Music Bugle Exclusive – Q & A – Dequincey

Photo courtesy of Domino Media Group.

By Nicholas Jason Lopez

Dequincey is more than just a name for Marco Tommaseo.

The Italian songwriter, producer and musician started his career in Italy as he was involved with several bands.

Tommaseo temporarily left Bristol in late 2017 to write a debut solo album in Turin, Italy. He moved back to England last year to self-produce it.

On Oct. 25, 2019, ‘…And So The Gates Unlocked’ was released to the world and since then, the Alt-Dream-Pop/Psych/Space-Rock artist has rolled on with momentum.

 

 

Music Bugle – How would you describe the creative process of ‘…And So The Gates Unlocked’?

Dequincey – It all happened in 2017. I was accumulating loads of ideas and inspiration and was “receiving” music from somewhere straight into my head, without the possibility to create music at that time. I eventually melted down and locked myself in a studio far away from everything and everyone where I finally released all my creative energy and wrote the album in less than a month. The actual production itself took a lot longer, having to spread the studio sessions to dissipate the costs.

 

 

Music Bugle – Are you proud of the end result of your latest album? 

Dequincey – Yes, it’s my proudest work I’ve achieved so far. One part of me still tries to find aspects that could have been accomplished differently, but that’s normal, I guess. I can say I’m satisfied as much as a perfectionist artist can be. 

 

 

Music Bugle – How did the new album get its name? 

Dequincey – The idea partly came from “The Piper At The Gates Of Dawn,” although it’s not a clear reference to that. The image of the gates unlocking reveals the parallel world of the subconscious. I also like the idea of a title sounding like the last line of a tale, because that’s how I feel about my album – a spiritual tale.

 

 

Music Bugle – Who are some of your musical influences?

Dequincey – This is hard to answer as they are various and not always recognizable, but definitely, I can point out some of them like The Flaming Lips, Spaceman 3, Mercury Rev, Animal Collective, Youth Lagoon, Tame Impala, Broadcast, My Bloody Valentine, but also a bunch of older stuff like The Byrds, Syd Barrett, The Electric Prunes, The Velvet Underground and many others.

 

 

Music Bugle – What’s your biggest frustration with the music industry and can it be fixed? 

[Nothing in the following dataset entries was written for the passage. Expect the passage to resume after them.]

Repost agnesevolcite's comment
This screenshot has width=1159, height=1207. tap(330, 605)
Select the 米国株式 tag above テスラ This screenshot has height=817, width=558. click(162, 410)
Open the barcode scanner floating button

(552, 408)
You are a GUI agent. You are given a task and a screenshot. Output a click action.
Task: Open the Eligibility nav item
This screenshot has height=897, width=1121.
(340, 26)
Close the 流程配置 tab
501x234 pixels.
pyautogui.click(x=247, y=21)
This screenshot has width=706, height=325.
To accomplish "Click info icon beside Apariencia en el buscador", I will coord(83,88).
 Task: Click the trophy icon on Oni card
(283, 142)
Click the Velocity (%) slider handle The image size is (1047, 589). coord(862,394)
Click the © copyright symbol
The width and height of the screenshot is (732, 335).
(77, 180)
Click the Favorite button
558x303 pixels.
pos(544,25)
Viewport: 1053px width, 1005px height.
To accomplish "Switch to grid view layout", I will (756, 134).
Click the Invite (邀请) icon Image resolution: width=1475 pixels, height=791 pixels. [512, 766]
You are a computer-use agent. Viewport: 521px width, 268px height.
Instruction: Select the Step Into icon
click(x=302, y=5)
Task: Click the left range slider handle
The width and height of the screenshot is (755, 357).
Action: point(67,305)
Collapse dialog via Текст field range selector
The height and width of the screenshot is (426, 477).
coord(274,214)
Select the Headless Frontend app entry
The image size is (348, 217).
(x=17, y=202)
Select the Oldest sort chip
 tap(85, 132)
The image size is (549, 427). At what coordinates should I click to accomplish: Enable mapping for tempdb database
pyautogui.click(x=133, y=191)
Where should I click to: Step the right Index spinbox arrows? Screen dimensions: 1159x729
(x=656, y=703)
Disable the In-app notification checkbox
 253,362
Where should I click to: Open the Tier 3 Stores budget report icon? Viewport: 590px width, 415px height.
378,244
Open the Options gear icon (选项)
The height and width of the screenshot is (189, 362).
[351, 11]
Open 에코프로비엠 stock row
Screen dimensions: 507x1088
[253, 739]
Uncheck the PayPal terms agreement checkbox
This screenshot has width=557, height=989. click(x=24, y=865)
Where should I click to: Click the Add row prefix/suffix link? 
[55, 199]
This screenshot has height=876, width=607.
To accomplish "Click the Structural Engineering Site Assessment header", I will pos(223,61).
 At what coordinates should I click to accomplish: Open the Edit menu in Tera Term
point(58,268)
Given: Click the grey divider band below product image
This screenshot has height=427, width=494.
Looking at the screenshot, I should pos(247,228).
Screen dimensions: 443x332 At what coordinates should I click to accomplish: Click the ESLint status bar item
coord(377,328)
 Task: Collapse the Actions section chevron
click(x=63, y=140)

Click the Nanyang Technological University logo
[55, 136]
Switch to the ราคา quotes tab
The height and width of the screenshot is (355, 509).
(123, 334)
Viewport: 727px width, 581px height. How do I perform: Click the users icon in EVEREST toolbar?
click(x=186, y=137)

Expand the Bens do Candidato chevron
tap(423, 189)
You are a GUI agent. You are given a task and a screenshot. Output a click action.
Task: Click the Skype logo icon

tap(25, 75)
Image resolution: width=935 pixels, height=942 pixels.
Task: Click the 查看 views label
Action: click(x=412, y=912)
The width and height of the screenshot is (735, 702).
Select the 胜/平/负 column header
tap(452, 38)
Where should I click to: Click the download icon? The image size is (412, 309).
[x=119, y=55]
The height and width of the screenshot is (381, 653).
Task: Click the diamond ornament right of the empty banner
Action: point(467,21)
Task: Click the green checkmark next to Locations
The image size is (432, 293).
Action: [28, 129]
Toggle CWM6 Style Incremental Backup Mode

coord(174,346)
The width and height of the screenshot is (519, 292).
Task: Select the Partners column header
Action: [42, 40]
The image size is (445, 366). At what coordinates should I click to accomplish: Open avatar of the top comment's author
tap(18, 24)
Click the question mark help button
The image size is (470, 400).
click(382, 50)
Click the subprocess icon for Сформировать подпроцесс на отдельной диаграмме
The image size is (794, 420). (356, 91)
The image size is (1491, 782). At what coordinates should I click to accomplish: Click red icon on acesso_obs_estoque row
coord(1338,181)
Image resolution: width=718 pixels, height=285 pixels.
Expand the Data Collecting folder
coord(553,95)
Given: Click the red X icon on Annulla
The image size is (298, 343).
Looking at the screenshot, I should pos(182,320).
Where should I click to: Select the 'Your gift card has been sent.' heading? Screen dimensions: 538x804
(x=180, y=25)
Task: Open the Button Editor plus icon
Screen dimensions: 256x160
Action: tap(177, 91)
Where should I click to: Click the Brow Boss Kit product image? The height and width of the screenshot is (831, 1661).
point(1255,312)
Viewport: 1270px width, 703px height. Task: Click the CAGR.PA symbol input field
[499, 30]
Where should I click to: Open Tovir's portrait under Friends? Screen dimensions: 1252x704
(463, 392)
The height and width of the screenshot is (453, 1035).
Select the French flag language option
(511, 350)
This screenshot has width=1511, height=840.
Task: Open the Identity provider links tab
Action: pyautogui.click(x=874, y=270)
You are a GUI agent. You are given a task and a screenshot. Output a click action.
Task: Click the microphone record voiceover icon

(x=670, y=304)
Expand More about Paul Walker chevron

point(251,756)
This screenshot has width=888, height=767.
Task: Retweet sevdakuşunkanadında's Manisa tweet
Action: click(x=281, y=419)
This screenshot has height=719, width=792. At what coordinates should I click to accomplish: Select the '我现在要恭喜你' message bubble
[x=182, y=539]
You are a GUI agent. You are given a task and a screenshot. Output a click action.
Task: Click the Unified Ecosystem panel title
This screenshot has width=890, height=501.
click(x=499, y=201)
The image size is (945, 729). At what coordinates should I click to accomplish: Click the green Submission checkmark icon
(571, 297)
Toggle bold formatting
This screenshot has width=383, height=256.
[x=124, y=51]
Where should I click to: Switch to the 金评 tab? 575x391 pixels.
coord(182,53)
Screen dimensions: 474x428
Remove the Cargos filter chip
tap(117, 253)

Dequincey – It’s always really hard for a musician or a band to get noticed by the music industry, especially in this era where everything spins at such a speed. The music industry changed so drastically since the internet happened and personally, I feel overwhelmed. Lately, I’m trying to fix this by keeping up friendships and human relationships, because despite all this is how real connections keep happening.

 

 

Music Bugle – What’s the biggest lesson you’ve learned as a musician so far? 

Dequincey – To always do whatever you want in the way you want it without coming down to compromises for any reason. Music means, to me, complete freedom of expression and shouldn’t be done to accommodate any audience or industry.

 

 

Music Bugle – What are your future plans? 

Dequincey – Playing as many live shows as possible and sell out the record. I’d like to arrange a tour around the UK and Europe with my band and possibly record a second album with a completely different approach.

 

 

Music Bugle – What’s your most meaningful song or set of lyrics? 

Dequincey – I feel that “Sea Change” is the most meaningful song. The whole idea of the album started from there. It has a very spiritual meaning to me as it’s about accepting death. In terms of lyrics, I think “Dartington” has this very visionary and mystical power that still throws me in that dreamy scenario each time I hear it.

 

 

Music Bugle – What’s something you think people should know about you as a musician? 

Dequincey – I’m affected by synesthetic disorder. I hear sounds inside my head, often linked to images that don’t belong to any real life experience, but come from somewhere else. As a musician, I try to transfer these visions to an audience, but there’s a lot more in Dequincey than just music. There’s a parallel world that can be explored through different forms of art. 

 

 

Music Bugle – What’s the hardest part of sticking out as an artist nowadays? 

Dequincey – The struggle of juggling the “real life.” By that, I mean paying a rent and having a job while focusing on an artistic career. Music doesn’t really pay the bills, so quite often I end up exhausting myself from taking too much on board.